È inoltre affascinante la cura con cui si srotola la collezione di riferimenti storico-culturali e di piccoli dettagli come quel cerchio che compare ogni tanto in alto a destra sullo schermo, simbolo del cambio di bobina di una volta. Fa un certo effetto guardare un’opera simile, così fedele al suo tempo narrativo, su una piattaforma come Netflix, simbolo della fruizione moderna, perché ne nasce un forte cortocircuito fra epoche.
Eppure, probabile che senza Netflix un film del genere, lontano dall’intrattenimento da grande pubblico, sarebbe stato limitato dall’esclusiva uscita al cinema (come altri prima di lui, vedi Roma o The Irishman).
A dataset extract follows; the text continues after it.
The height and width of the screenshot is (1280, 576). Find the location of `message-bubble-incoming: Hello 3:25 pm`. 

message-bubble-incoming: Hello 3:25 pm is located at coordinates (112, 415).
E questo è un dato che rinvigorisce il dibattito sul valore dello streaming, che non può e non deve essere un nemico della sala, anzi ha già dimostrato di essere una finestra distributiva preziosa a 360 gradi, per prodotti di nicchia come per produzioni più importanti.
Tornando al film, è un peccato che al rapporto fra Mankiewicz e Welles (Tom Burke) sia stato dedicato poco spazio, che si esaurisce in una sola scena. Un attimo, per quanto esemplare del grande ego e narcisismo di entrambi. Ma Orson nel film è più una figura spettrale, una presenza che aleggia su Mank e lo controlla a distanza lungo la stesura dello script, mentre cerca di portare avanti l’ambizioso adattamento di Cuore di tenebra di Conrad, progetto poi naufragato.
Il punto è che David Fincher non ha girato un film sul making of di Quarto Potere, piuttosto sui personaggi e il contesto che ne hanno ispirato la creazione, traducendo una sceneggiatura scritta tempo fa da suo padre, scomparso nel 2003. L’architettura è simile – secondo un parallelismo che presumo fosse voluto – a quella di Quarto Potere, con il racconto che procede in flashback frammentando il ritmo attraverso il montaggio alternato. Il resto lo fanno la bravura degli attori e la fotografia di Eric Messerschmidt, che dipinge tutto di un cremoso e ipnotizzante bianco e nero.
In sostanza, dunque, Mank è un film sul talento e l’autodistruzione di chi vacilla nel trovare il suo posto come artista e il suo valore come uomo. È un’opera che respira e si nutre di cinema. E questi sono motivi più che sufficienti per vederlo e per definirlo un grande film.